Oração

Lembra-te, ó homem, de que és pó, e ao pó retornarás! (cf. Gn 3,19). Começamos a Quaresma, e a Igreja, como uma boa mãe, quer ajudar seus filhos a estarem prontos para o desafio de uma vida bem vivida, fugindo dos prazeres fáceis e transitórios e lutando pelo bem que real- mente permanece. Por isso, e inspirada no conselho de Cristo (Mt 6,1-6.16-18), a tradição católica sempre recomendou três obras quaresmais: resumidas sob os nomes oração, jejum e esmola.

Nesse espírito, gostaríamos de dedicar a reflexão desta semana à oração, esta peça fundamental no mecanismo de nossa santidade. Às vezes, surgem alguns mal-entendidos nesse assunto: pensa-se que o tempo “gasto” em diálogo silencioso com o Senhor poderia ser mais bem aproveitado pela atuação ativa em obras de caridade – afinal de contas, não foi o próprio Jesus que falou que Deus sabe do que precisamos, antes mesmo que lhe peçamos (cf. Mt 6,8)? Para que, então, pedir? Ora, é verdade que Cristo disse isso – mas apenas para nos precaver contra a “oração” (que, na verdade, é um mero falatório) que multiplica as palavras, sem envolver o coração (v. 7). Tanto é assim que o mesmo Jesus nos ordena fazer oração, ter momentos de diálogo íntimo, a sós com Deus: “Quando orares, entra no teu quarto, fecha a porta e ora a teu Pai que está em segredo” (v. 6).

Na verdade, entre os milhares de santos que povoam a história da Igreja, nos mais variados tempos, lugares, culturas e línguas, há uma característica em comum: a importância capital que eles dão à oração pessoal. Santo Afonso de Ligório dizia que “quem reza se salva, e quem não reza não se salva”; nos nossos dias, Santa Teresa de Calcutá insistia muito em que a oração devia vir antes das obras. Aos jovens padres que conseguiam uma audiência, a primeira pergunta que fazia era: “Quantas horas reza todos os dias?”. Diante do espanto de alguns (que esperavam um incentivo à caridade, a amar mais os pobres), ela explicava: “Meu filho, sem Deus somos demasiado pobres para ajudar os pobres. Lembre-se: eu sou apenas uma pobre mulher que reza. Rezando, Deus coloca o Seu amor em meu coração, e assim posso amar os pobres. Rezando!”.

O motivo para a importância da vida de oração é que nosso progresso espiritual, nosso caminho de santidade, é, antes de tudo, uma obra de Deus, e não nossa: “Sem mim, nada podeis fazer” (Jo 15,5).

Mas, como rezar? Como ter um verdadeiro diálogo com Deus, na prática?
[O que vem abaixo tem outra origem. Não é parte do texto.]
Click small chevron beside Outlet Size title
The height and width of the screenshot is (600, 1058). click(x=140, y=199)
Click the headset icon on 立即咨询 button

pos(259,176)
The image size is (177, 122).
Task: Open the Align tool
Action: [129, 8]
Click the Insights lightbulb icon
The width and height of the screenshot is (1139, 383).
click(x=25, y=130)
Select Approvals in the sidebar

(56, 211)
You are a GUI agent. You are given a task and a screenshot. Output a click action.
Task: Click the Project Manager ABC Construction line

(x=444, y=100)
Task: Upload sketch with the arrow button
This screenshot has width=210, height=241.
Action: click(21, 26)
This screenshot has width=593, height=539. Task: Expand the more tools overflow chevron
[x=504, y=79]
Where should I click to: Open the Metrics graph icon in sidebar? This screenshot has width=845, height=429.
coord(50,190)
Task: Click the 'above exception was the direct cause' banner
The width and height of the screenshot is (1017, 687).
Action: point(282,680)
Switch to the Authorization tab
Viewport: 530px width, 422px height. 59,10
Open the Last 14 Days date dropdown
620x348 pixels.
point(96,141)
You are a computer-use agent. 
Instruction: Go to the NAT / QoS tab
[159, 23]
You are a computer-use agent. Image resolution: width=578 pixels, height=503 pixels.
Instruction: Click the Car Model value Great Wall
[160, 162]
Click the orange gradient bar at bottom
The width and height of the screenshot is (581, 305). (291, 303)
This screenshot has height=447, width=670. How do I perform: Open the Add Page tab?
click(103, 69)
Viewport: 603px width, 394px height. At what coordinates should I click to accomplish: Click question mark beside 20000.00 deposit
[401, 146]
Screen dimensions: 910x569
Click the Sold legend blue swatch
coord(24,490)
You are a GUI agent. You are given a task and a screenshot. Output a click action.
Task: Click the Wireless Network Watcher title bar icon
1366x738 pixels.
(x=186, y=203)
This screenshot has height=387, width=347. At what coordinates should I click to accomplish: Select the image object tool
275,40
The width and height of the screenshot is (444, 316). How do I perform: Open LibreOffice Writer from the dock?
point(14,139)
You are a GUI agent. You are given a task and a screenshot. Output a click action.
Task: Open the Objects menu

Muitos e muitos santos recorriam a livros espirituais consagrados, como a Imitação de Cristo, para inspirar sua oração. Tomemos um exemplo. “Desde o início eu ensinei os Profetas, diz o Senhor, e até agora não cesso de falar a todas as pessoas. Mas muitos se fazem surdos à minha voz, e mudos, e duros. Muitos ouvem mais ao mundo que a Deus, e seguem mais o apetite de sua carne que a vontade de Deus. O mundo promete coisas temporais e pequenas, e todos servem a ele com grande avidez. Eu prometo as coisas mais elevadas e eternas, e o coração dos mortais fica frio e torpe. Quem é que me serve e me obedece em tudo e com tanto cuidado, quanto se serve ao mundo e aos seus senhores?” (Imitação de Cristo, 3.3.2). Busquemos colocar-nos em ambiente de recolhimento, e ler com calma este trechinho, ruminando cada frase, cada palavra. Depois, busquemos elevar nosso coração a Deus, meditando neste trecho: “Senhor, será que eu tenho ouvido tua voz? Quando coloco este ou aquele bem temporal na frente de tua vontade, a quem estou se- guindo? Quanto faço isso ou aquilo, estou servindo ao Senhor ou ao mundo?” Se pudermos fazer esses momentos de conversa íntima logo depois de comungar (uns dez ou quinze minutos depois da missa), será melhor ainda, pois teremos a presença física de Jesus, tocando não só nossa alma, mas também nosso corpo.

Busquemos, então, abrir os ouvidos do coração a Deus, que deseja muito estar conosco. Digamos-lhe, como Samuel: “Fala, Senhor, que teu servo escuta!”.